##### Input

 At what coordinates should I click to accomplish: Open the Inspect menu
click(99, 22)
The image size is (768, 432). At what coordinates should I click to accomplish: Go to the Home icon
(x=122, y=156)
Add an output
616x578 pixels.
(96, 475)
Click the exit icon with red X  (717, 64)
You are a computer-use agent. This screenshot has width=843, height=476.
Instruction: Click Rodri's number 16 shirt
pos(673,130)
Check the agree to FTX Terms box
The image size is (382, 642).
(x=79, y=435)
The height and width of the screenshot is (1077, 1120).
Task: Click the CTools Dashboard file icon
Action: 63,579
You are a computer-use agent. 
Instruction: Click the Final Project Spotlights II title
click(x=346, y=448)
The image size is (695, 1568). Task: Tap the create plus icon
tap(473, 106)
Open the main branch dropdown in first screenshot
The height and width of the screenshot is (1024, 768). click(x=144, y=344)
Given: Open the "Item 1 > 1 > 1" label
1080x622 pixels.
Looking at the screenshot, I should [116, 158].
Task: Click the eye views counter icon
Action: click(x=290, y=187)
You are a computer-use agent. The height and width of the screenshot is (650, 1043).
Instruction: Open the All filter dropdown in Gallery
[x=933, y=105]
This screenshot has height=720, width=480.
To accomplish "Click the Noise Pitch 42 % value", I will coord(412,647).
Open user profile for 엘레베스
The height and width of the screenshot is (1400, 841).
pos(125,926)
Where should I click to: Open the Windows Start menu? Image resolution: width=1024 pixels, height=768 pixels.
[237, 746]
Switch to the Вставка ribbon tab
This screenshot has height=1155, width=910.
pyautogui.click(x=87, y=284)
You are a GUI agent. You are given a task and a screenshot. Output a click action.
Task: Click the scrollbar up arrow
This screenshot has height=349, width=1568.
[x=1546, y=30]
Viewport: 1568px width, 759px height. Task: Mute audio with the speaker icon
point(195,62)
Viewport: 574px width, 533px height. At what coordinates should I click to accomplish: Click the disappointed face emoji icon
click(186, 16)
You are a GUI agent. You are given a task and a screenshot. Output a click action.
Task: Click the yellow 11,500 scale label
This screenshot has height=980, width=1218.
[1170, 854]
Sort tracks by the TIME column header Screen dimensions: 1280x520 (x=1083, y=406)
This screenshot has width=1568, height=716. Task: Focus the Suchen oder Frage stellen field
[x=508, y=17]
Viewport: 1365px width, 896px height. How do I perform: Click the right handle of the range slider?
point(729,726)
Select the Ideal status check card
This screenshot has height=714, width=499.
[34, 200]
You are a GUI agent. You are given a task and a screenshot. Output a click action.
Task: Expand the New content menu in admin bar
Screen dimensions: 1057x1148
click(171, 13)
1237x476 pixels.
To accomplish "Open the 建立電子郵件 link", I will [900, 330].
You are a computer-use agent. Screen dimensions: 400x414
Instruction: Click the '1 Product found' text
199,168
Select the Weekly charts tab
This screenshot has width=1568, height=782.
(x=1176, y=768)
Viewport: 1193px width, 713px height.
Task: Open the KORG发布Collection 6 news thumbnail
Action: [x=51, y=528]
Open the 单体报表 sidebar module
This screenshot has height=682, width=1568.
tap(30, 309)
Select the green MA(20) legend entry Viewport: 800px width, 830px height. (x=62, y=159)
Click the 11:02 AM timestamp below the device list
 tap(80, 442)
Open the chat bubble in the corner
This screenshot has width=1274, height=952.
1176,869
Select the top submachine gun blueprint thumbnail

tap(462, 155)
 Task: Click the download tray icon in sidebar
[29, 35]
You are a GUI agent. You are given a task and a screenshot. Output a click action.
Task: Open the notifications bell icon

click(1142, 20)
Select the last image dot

##########

**Work order:** Each record above has to be set down again, exactly and completely.

**Task response:**
 At what coordinates should I click to accomplish: Open the Inspect menu
click(99, 22)
The image size is (768, 432). At what coordinates should I click to accomplish: Go to the Home icon
(x=122, y=156)
Add an output
616x578 pixels.
(96, 475)
Click the exit icon with red X  (717, 64)
You are a computer-use agent. This screenshot has width=843, height=476.
Instruction: Click Rodri's number 16 shirt
pos(673,130)
Check the agree to FTX Terms box
The image size is (382, 642).
(x=79, y=435)
The height and width of the screenshot is (1077, 1120).
Task: Click the CTools Dashboard file icon
Action: 63,579
You are a computer-use agent. 
Instruction: Click the Final Project Spotlights II title
click(x=346, y=448)
The image size is (695, 1568). Task: Tap the create plus icon
tap(473, 106)
Open the main branch dropdown in first screenshot
The height and width of the screenshot is (1024, 768). click(x=144, y=344)
Given: Open the "Item 1 > 1 > 1" label
1080x622 pixels.
Looking at the screenshot, I should [116, 158].
Task: Click the eye views counter icon
Action: click(x=290, y=187)
You are a computer-use agent. The height and width of the screenshot is (650, 1043).
Instruction: Open the All filter dropdown in Gallery
[x=933, y=105]
This screenshot has height=720, width=480.
To accomplish "Click the Noise Pitch 42 % value", I will coord(412,647).
Open user profile for 엘레베스
The height and width of the screenshot is (1400, 841).
pos(125,926)
Where should I click to: Open the Windows Start menu? Image resolution: width=1024 pixels, height=768 pixels.
[237, 746]
Switch to the Вставка ribbon tab
This screenshot has height=1155, width=910.
pyautogui.click(x=87, y=284)
You are a GUI agent. You are given a task and a screenshot. Output a click action.
Task: Click the scrollbar up arrow
This screenshot has height=349, width=1568.
[x=1546, y=30]
Viewport: 1568px width, 759px height. Task: Mute audio with the speaker icon
point(195,62)
Viewport: 574px width, 533px height. At what coordinates should I click to accomplish: Click the disappointed face emoji icon
click(186, 16)
You are a GUI agent. You are given a task and a screenshot. Output a click action.
Task: Click the yellow 11,500 scale label
This screenshot has height=980, width=1218.
[1170, 854]
Sort tracks by the TIME column header Screen dimensions: 1280x520 (x=1083, y=406)
This screenshot has width=1568, height=716. Task: Focus the Suchen oder Frage stellen field
[x=508, y=17]
Viewport: 1365px width, 896px height. How do I perform: Click the right handle of the range slider?
point(729,726)
Select the Ideal status check card
This screenshot has height=714, width=499.
[34, 200]
You are a GUI agent. You are given a task and a screenshot. Output a click action.
Task: Expand the New content menu in admin bar
Screen dimensions: 1057x1148
click(171, 13)
1237x476 pixels.
To accomplish "Open the 建立電子郵件 link", I will [900, 330].
You are a computer-use agent. Screen dimensions: 400x414
Instruction: Click the '1 Product found' text
199,168
Select the Weekly charts tab
This screenshot has width=1568, height=782.
(x=1176, y=768)
Viewport: 1193px width, 713px height.
Task: Open the KORG发布Collection 6 news thumbnail
Action: [x=51, y=528]
Open the 单体报表 sidebar module
This screenshot has height=682, width=1568.
tap(30, 309)
Select the green MA(20) legend entry Viewport: 800px width, 830px height. (x=62, y=159)
Click the 11:02 AM timestamp below the device list
 tap(80, 442)
Open the chat bubble in the corner
This screenshot has width=1274, height=952.
1176,869
Select the top submachine gun blueprint thumbnail

tap(462, 155)
 Task: Click the download tray icon in sidebar
[29, 35]
You are a GUI agent. You are given a task and a screenshot. Output a click action.
Task: Open the notifications bell icon

click(1142, 20)
Select the last image dot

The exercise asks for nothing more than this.